• TASK BRIEF:
Where the records below show a line containing "Click the blue back arrow button", start copying; end with the line containing "pixels. [260, 107]", and copy it too.

[Dataset entries]
▶

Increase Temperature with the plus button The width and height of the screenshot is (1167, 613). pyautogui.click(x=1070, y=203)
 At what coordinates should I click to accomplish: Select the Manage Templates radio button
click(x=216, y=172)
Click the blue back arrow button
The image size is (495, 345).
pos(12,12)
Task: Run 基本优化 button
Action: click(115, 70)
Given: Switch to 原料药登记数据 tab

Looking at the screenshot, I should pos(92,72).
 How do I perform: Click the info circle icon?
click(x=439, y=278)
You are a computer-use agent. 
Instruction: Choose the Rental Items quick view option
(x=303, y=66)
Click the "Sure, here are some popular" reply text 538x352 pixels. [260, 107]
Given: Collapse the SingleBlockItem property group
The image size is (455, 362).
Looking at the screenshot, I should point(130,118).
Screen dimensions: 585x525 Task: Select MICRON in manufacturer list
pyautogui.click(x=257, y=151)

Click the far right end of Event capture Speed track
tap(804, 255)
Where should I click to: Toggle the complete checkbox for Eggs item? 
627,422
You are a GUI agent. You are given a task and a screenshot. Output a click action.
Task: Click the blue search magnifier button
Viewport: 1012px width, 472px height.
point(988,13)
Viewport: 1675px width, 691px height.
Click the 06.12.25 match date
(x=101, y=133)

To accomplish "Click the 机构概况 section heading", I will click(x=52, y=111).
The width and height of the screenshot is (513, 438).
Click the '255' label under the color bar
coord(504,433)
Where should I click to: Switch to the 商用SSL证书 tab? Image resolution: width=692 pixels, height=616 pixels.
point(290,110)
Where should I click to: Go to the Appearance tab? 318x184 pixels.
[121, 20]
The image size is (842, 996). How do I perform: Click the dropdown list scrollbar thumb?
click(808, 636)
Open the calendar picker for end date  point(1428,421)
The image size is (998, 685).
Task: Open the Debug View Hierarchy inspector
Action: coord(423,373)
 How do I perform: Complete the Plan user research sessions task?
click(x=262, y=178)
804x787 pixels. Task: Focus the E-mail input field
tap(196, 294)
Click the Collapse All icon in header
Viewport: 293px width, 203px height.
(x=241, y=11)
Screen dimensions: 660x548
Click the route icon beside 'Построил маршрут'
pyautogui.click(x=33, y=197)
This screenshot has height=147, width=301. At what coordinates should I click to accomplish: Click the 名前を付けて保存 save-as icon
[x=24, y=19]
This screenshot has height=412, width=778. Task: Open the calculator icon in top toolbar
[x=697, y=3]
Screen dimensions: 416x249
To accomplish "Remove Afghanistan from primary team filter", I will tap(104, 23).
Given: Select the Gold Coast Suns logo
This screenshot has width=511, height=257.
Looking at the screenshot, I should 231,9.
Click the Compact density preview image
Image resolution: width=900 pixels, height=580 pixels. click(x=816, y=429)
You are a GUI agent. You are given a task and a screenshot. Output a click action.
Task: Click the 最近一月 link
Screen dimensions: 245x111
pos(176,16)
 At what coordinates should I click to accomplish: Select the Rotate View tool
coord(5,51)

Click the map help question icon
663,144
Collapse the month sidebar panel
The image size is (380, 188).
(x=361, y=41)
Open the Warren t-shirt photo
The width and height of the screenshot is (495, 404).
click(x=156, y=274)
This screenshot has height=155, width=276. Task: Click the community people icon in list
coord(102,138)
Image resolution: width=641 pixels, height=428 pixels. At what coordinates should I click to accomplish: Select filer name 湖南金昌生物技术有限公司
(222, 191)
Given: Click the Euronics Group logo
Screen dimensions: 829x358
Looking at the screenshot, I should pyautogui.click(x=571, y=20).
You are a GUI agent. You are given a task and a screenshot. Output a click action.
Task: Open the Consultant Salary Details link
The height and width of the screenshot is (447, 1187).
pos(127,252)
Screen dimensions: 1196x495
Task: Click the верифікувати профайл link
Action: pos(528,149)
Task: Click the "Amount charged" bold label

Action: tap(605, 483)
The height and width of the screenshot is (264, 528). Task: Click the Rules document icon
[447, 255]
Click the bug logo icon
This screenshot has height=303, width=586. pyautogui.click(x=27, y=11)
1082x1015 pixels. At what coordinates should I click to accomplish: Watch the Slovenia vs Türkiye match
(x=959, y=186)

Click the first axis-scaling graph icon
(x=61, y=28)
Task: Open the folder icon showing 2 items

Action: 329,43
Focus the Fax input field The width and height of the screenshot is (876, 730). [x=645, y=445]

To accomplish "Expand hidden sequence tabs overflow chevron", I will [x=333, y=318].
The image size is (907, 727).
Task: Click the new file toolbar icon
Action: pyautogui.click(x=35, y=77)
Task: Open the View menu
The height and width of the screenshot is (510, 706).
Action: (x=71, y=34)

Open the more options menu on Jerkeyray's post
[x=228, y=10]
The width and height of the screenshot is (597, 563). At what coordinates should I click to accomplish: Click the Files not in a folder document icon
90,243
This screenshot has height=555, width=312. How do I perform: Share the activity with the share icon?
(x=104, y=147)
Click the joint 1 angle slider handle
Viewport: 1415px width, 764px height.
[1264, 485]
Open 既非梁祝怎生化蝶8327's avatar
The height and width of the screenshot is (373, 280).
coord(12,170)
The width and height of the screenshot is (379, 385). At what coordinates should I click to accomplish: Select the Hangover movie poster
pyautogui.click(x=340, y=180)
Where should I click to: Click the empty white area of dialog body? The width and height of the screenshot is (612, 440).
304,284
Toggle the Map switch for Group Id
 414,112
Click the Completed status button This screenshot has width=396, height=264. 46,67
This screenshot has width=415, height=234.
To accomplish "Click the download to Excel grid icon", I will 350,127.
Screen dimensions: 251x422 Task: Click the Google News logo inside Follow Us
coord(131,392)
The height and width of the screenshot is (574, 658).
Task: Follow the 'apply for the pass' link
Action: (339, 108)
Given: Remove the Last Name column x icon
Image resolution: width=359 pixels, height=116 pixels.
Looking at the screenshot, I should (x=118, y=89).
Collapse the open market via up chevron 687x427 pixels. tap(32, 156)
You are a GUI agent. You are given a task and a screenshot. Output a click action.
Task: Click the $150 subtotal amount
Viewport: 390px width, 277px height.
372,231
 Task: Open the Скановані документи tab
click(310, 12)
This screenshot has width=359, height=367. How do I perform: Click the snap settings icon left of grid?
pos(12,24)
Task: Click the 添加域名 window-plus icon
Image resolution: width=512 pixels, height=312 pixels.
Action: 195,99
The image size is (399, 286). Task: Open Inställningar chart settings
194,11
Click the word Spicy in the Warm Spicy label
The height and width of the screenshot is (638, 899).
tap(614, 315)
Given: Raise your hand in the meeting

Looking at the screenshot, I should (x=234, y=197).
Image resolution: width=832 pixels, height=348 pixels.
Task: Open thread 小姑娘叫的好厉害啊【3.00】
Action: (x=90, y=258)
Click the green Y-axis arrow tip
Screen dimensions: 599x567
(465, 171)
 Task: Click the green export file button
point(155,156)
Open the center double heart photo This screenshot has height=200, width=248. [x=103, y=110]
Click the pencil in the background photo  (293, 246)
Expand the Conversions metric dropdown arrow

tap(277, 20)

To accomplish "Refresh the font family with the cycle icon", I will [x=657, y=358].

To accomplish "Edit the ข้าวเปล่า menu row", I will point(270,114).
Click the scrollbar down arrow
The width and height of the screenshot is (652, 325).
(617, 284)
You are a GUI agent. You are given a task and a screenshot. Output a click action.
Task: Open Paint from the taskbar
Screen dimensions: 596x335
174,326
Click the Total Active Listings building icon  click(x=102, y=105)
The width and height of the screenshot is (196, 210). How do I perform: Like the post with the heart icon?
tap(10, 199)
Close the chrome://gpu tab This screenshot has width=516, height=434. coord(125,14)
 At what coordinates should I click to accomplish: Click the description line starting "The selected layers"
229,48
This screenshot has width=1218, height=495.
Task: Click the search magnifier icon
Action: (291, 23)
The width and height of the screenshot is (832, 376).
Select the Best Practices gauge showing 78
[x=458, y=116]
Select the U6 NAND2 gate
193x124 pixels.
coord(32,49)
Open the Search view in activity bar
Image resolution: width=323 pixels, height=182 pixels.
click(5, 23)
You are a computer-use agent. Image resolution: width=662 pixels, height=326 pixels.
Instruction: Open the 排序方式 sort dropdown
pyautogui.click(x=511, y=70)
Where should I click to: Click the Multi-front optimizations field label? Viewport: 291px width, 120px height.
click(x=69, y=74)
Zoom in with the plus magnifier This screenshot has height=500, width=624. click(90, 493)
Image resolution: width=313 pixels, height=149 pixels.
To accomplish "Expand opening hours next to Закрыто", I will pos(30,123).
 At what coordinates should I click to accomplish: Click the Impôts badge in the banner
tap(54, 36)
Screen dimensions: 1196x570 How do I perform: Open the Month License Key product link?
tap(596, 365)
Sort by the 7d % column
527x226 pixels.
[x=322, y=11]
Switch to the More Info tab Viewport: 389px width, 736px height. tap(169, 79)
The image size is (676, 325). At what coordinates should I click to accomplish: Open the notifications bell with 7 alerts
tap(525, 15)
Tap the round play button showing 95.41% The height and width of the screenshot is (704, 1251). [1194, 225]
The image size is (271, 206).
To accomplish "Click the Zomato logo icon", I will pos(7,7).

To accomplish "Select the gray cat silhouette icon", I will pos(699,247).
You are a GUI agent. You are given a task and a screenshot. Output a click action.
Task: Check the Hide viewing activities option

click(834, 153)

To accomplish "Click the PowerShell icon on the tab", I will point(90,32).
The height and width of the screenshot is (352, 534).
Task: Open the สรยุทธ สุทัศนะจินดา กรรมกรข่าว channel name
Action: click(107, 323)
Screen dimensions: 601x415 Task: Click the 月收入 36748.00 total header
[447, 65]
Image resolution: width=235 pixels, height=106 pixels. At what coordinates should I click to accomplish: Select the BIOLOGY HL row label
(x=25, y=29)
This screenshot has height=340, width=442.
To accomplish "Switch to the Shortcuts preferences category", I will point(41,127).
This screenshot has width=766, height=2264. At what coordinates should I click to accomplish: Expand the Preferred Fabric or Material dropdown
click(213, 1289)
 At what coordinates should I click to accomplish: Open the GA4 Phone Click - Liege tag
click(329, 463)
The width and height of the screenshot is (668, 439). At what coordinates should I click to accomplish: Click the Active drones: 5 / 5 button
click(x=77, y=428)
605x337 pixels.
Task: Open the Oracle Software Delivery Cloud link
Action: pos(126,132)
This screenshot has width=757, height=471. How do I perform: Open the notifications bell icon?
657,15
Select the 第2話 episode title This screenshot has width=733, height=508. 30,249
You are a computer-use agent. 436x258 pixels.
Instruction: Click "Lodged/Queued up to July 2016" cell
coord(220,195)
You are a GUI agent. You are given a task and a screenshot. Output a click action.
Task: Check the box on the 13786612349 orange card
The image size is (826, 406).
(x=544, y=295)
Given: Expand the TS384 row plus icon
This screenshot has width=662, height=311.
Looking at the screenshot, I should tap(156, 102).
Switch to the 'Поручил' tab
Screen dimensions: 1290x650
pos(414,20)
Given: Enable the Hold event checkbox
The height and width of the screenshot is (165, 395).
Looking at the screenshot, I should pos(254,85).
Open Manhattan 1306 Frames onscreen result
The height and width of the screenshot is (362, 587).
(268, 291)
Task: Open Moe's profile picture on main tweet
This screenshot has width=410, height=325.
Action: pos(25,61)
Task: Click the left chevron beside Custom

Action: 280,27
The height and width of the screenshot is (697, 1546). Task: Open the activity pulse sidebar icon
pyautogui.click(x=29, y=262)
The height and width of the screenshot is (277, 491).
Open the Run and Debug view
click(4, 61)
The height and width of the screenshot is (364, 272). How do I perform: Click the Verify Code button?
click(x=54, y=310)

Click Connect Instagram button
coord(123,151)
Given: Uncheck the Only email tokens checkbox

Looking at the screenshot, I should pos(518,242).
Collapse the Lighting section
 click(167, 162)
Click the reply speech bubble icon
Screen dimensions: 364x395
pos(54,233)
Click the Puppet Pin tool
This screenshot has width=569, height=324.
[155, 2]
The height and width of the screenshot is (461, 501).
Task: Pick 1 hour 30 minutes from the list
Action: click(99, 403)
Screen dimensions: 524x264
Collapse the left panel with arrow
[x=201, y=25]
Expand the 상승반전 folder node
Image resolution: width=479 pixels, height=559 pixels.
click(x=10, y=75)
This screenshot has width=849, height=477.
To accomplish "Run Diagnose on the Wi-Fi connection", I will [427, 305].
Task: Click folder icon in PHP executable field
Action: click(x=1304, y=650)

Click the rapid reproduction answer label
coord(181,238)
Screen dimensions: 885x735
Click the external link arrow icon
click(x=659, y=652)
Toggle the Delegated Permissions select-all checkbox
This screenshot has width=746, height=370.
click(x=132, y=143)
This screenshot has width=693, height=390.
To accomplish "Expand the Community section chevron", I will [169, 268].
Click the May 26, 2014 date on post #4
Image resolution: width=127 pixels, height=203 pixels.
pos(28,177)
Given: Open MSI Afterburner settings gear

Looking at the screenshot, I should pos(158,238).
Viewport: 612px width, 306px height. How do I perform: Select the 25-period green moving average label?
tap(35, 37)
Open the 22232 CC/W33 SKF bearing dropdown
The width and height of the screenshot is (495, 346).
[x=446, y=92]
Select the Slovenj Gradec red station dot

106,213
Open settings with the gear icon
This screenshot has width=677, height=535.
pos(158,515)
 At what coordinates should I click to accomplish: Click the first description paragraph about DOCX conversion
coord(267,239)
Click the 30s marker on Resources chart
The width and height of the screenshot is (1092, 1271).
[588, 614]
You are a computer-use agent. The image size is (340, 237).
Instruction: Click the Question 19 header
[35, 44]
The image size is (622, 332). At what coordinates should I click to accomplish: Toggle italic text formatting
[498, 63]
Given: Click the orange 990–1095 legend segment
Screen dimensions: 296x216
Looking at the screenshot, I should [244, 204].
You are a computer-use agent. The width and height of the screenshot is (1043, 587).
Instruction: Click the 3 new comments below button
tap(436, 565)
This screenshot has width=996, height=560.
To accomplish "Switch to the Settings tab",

◀

• SOLUTION:
Click the blue back arrow button
The image size is (495, 345).
pos(12,12)
Task: Run 基本优化 button
Action: click(115, 70)
Given: Switch to 原料药登记数据 tab

Looking at the screenshot, I should pos(92,72).
 How do I perform: Click the info circle icon?
click(x=439, y=278)
You are a computer-use agent. 
Instruction: Choose the Rental Items quick view option
(x=303, y=66)
Click the "Sure, here are some popular" reply text 538x352 pixels. [260, 107]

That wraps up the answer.